**GOAL**: Rewrite the items from the line with "Task: Open the" through the end of the records, putting "listing card" in place of "ad card" and changing nothing else. Omit the pictures from your answer.

**DATA SHOWN**:
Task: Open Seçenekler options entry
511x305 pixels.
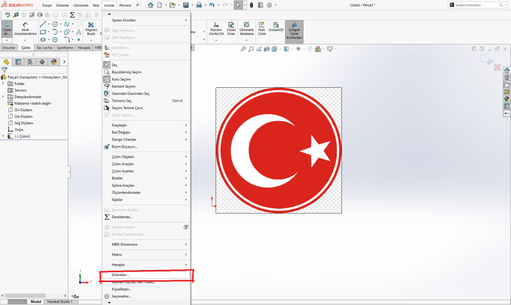Action: (x=121, y=296)
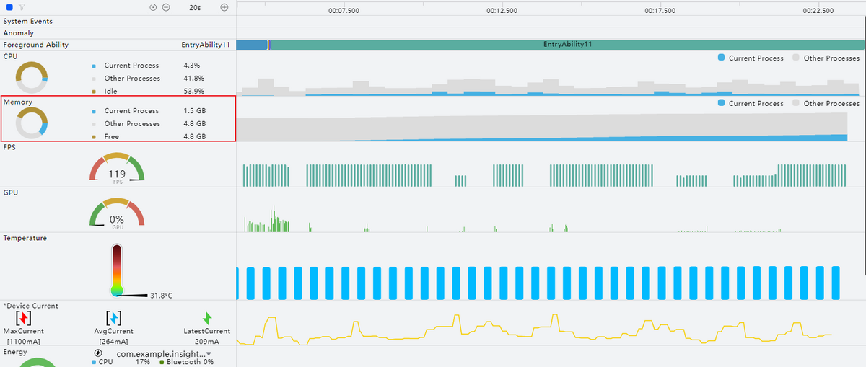Select the System Events row
866x367 pixels.
[x=27, y=22]
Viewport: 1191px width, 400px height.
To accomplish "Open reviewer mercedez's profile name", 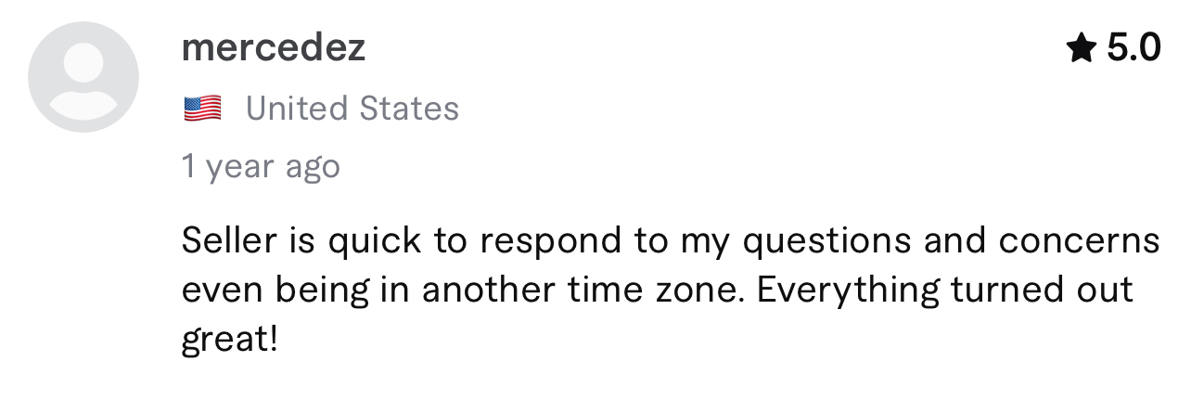I will (274, 47).
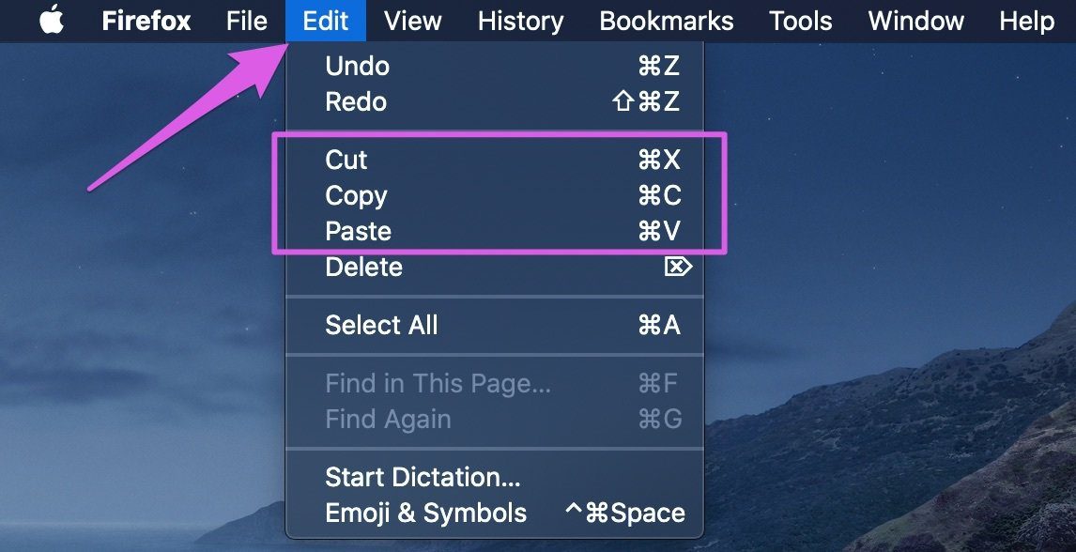Click Start Dictation… menu item
1076x552 pixels.
point(495,477)
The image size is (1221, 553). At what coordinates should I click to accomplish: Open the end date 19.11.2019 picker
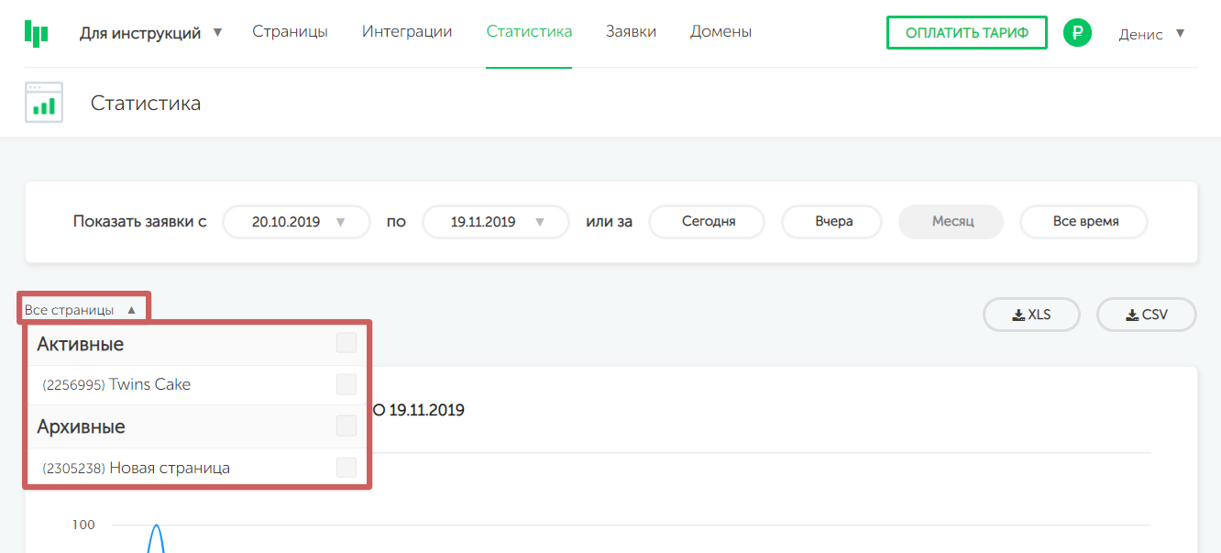(x=496, y=222)
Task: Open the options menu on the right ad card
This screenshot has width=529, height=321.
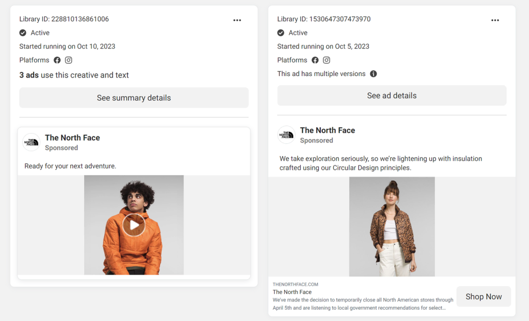Action: (x=495, y=20)
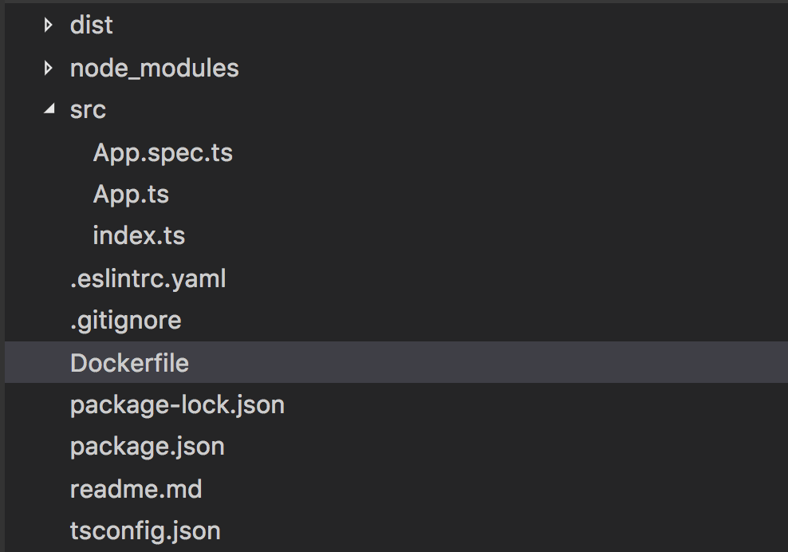Select the dist folder name
This screenshot has width=788, height=552.
tap(91, 26)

**REPLY TO THE EXERCISE**:
Task: Open the options menu on the right listing card
This screenshot has width=529, height=321.
Action: (x=495, y=20)
Select the dist folder name
This screenshot has width=788, height=552.
tap(91, 26)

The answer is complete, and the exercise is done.